With no edits of any kind, print each record that follows.

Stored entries
──────

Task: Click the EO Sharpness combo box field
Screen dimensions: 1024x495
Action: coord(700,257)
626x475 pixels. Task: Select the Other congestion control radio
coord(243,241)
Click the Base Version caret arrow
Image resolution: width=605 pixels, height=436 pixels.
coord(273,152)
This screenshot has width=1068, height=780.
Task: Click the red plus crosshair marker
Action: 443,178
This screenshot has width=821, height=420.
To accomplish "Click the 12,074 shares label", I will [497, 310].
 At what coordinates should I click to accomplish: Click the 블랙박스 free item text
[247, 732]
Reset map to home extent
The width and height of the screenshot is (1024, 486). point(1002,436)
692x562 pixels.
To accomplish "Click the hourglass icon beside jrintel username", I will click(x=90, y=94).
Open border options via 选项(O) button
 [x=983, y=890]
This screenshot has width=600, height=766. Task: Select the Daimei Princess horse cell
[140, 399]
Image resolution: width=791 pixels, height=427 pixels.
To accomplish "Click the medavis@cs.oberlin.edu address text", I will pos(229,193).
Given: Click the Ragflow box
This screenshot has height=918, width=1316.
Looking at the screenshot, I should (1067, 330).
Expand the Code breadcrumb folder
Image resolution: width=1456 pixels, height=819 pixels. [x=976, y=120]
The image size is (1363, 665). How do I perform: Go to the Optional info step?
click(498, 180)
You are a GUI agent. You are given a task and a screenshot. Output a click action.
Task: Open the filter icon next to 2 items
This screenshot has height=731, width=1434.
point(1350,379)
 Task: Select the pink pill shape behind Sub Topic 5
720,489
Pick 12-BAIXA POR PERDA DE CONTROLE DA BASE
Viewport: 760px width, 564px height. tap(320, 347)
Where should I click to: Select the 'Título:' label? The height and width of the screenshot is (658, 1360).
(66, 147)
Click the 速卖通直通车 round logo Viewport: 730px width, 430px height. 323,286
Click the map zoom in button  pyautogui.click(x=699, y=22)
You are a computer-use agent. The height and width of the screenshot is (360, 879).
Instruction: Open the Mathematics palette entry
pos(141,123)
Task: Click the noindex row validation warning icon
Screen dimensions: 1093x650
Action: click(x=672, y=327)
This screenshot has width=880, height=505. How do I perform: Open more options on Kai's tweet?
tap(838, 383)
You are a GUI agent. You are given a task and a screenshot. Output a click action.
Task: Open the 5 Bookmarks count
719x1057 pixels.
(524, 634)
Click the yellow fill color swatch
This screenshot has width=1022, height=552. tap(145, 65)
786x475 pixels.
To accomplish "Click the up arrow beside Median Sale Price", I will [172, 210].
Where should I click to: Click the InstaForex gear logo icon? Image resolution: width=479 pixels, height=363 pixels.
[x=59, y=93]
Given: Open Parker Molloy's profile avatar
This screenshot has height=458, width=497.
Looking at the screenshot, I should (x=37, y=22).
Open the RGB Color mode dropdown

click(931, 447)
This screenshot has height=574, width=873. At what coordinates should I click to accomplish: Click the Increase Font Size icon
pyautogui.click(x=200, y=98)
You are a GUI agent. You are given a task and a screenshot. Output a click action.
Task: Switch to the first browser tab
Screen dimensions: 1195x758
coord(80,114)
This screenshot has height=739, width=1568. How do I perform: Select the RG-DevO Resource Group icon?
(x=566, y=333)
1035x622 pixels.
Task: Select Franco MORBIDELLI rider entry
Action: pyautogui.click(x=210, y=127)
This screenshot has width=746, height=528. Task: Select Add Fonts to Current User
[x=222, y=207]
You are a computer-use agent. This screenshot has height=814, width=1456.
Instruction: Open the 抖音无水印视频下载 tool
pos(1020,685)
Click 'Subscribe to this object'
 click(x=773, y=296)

──────

> Solution for this problem:
Task: Click the EO Sharpness combo box field
Screen dimensions: 1024x495
Action: coord(700,257)
626x475 pixels. Task: Select the Other congestion control radio
coord(243,241)
Click the Base Version caret arrow
Image resolution: width=605 pixels, height=436 pixels.
coord(273,152)
This screenshot has width=1068, height=780.
Task: Click the red plus crosshair marker
Action: 443,178
This screenshot has width=821, height=420.
To accomplish "Click the 12,074 shares label", I will [497, 310].
 At what coordinates should I click to accomplish: Click the 블랙박스 free item text
[247, 732]
Reset map to home extent
The width and height of the screenshot is (1024, 486). point(1002,436)
692x562 pixels.
To accomplish "Click the hourglass icon beside jrintel username", I will click(x=90, y=94).
Open border options via 选项(O) button
 [x=983, y=890]
This screenshot has width=600, height=766. Task: Select the Daimei Princess horse cell
[140, 399]
Image resolution: width=791 pixels, height=427 pixels.
To accomplish "Click the medavis@cs.oberlin.edu address text", I will pos(229,193).
Given: Click the Ragflow box
This screenshot has height=918, width=1316.
Looking at the screenshot, I should (1067, 330).
Expand the Code breadcrumb folder
Image resolution: width=1456 pixels, height=819 pixels. [x=976, y=120]
The image size is (1363, 665). How do I perform: Go to the Optional info step?
click(498, 180)
You are a GUI agent. You are given a task and a screenshot. Output a click action.
Task: Open the filter icon next to 2 items
This screenshot has height=731, width=1434.
point(1350,379)
 Task: Select the pink pill shape behind Sub Topic 5
720,489
Pick 12-BAIXA POR PERDA DE CONTROLE DA BASE
Viewport: 760px width, 564px height. tap(320, 347)
Where should I click to: Select the 'Título:' label? The height and width of the screenshot is (658, 1360).
(66, 147)
Click the 速卖通直通车 round logo Viewport: 730px width, 430px height. 323,286
Click the map zoom in button  pyautogui.click(x=699, y=22)
You are a computer-use agent. The height and width of the screenshot is (360, 879).
Instruction: Open the Mathematics palette entry
pos(141,123)
Task: Click the noindex row validation warning icon
Screen dimensions: 1093x650
Action: click(x=672, y=327)
This screenshot has width=880, height=505. How do I perform: Open more options on Kai's tweet?
tap(838, 383)
You are a GUI agent. You are given a task and a screenshot. Output a click action.
Task: Open the 5 Bookmarks count
719x1057 pixels.
(524, 634)
Click the yellow fill color swatch
This screenshot has width=1022, height=552. tap(145, 65)
786x475 pixels.
To accomplish "Click the up arrow beside Median Sale Price", I will [172, 210].
Where should I click to: Click the InstaForex gear logo icon? Image resolution: width=479 pixels, height=363 pixels.
[x=59, y=93]
Given: Open Parker Molloy's profile avatar
This screenshot has height=458, width=497.
Looking at the screenshot, I should (x=37, y=22).
Open the RGB Color mode dropdown

click(931, 447)
This screenshot has height=574, width=873. At what coordinates should I click to accomplish: Click the Increase Font Size icon
pyautogui.click(x=200, y=98)
You are a GUI agent. You are given a task and a screenshot. Output a click action.
Task: Switch to the first browser tab
Screen dimensions: 1195x758
coord(80,114)
This screenshot has height=739, width=1568. How do I perform: Select the RG-DevO Resource Group icon?
(x=566, y=333)
1035x622 pixels.
Task: Select Franco MORBIDELLI rider entry
Action: pyautogui.click(x=210, y=127)
This screenshot has width=746, height=528. Task: Select Add Fonts to Current User
[x=222, y=207]
You are a computer-use agent. This screenshot has height=814, width=1456.
Instruction: Open the 抖音无水印视频下载 tool
pos(1020,685)
Click 'Subscribe to this object'
 click(x=773, y=296)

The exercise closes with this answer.